== Raw data ==

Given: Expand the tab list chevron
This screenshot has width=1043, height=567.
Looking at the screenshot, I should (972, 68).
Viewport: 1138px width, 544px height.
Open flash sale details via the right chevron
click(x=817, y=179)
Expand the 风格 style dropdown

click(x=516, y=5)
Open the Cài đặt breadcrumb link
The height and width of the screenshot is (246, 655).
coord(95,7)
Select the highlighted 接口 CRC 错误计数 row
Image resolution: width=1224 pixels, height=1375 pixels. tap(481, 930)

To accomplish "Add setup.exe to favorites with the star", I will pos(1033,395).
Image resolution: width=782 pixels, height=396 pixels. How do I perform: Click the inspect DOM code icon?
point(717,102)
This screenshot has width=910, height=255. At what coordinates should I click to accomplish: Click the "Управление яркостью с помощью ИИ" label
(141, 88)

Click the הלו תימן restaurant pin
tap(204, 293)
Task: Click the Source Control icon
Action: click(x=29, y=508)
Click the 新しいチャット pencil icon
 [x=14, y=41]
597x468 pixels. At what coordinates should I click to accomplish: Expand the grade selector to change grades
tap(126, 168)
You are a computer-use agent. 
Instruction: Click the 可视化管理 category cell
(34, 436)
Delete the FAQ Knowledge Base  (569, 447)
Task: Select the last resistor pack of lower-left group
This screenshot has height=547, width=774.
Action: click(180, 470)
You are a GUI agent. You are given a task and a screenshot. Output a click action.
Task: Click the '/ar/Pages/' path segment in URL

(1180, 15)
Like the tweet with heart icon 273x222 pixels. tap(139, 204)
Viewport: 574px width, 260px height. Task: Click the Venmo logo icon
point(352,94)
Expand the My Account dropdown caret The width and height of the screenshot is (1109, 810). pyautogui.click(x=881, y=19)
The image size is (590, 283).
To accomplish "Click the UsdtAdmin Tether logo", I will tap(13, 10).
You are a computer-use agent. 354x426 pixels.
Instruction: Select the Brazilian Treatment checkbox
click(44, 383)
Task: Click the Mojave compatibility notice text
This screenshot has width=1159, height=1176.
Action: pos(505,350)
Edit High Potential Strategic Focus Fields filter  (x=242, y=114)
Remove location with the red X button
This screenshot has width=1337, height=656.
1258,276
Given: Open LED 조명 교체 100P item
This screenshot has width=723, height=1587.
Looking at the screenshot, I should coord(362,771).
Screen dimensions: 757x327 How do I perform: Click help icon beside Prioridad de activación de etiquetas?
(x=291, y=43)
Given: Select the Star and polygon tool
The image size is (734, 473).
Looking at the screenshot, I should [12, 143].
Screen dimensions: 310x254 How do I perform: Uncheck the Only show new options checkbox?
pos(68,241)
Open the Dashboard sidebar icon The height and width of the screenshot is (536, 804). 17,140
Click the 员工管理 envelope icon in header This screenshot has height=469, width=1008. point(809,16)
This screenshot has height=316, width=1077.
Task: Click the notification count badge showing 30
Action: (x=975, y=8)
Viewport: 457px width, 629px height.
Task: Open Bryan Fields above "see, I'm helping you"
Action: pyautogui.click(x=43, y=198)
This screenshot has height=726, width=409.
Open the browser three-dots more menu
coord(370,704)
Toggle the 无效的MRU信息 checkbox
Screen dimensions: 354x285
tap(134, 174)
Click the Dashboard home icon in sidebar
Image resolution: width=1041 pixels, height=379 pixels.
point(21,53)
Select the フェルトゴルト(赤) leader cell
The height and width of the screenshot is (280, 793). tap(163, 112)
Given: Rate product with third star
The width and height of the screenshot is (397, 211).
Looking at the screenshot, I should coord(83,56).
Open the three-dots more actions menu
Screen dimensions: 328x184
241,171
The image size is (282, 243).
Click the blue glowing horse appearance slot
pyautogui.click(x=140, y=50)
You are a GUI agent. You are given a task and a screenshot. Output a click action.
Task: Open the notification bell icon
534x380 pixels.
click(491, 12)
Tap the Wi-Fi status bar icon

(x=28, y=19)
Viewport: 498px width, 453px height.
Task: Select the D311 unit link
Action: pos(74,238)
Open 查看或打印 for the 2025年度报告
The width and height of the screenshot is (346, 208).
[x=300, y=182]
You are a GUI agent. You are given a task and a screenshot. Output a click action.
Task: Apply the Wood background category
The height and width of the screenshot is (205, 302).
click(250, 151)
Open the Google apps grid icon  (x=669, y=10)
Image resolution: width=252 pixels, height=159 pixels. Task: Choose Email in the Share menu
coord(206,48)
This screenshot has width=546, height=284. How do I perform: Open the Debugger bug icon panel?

== Required action ==
Each line of the entries where the string "computer" occurs should be shown.

== Result for this task ==
You are a computer-use agent. 
You are a computer-use agent. 354x426 pixels.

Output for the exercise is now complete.